Das Team am Fraunhofer IWU um Dipl.-Ing. Oliver Georgi nutzt gezielt erzeugte Schwingungen im Bereich bis 100 Hz oder im Ultraschallbereich über 16 kHz, um bei Zerspanungsprozessen bestehende Verfahrensgrenzen zu verschieben. In zahlreichen Industrieprojekten konnte es das technische Potential der schwingungsunterstützten Zerspanung nachweisen und signifikante Kostenvorteile beim Einsatz in der mechanischen Teilefertigung aufzeigen. Insbesondere in der Großserienfertigung sind die Skaleneffekte groß.

Schwingungsunterstützung im Ultraschallbereich beim Bohren und Tiefbohren

Hochfrequente Schwingungen im Ultraschallbereich (ab 16kHz) erhöhen beim Bohren und Tiefbohren die Produktivität und Prozesssicherheit. Die Ultraschallschwingungen führen in bestimmten Materialien, wie Kupfer- oder Aluminiumlegierungen, zu werkstofftechnischen Effekten, wodurch die Zerspanungskräfte deutlich sinken. In der Folge kann die Produktivität durch eine Erhöhung der Schnittwerte gesteigert werden.

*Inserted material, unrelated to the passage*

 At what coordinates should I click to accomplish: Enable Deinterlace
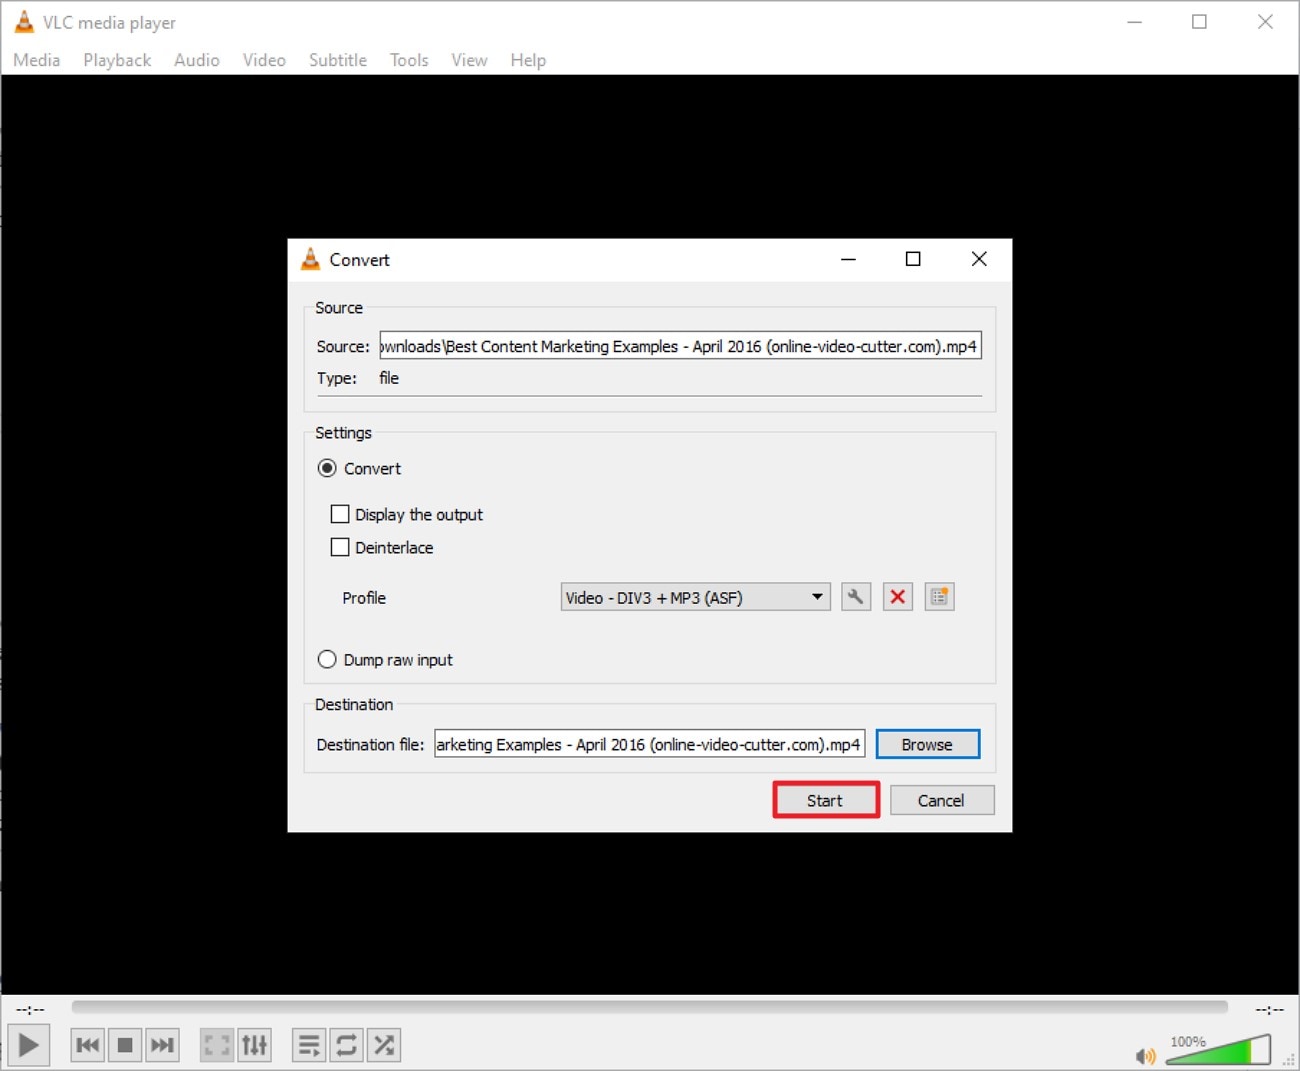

Ein Beispiel: Bei einem Maschinenstundensatz von 130 €, einer jährlichen Planbelegungszeit von 6000 Stunden sowie einem Hauptzeitanteil des Bohrens von 35 Prozent, führt eine 40-prozentige Erhöhung von Drehzahl oder Vorschub zu einer Produktivitätssteigerung von 10 Prozent oder Einsparungen in Höhe von 78.000 €. Werden diese Schnittparameter um 100 Prozent erhöht, können sogar 136.000 € Betriebskosten eingespart werden.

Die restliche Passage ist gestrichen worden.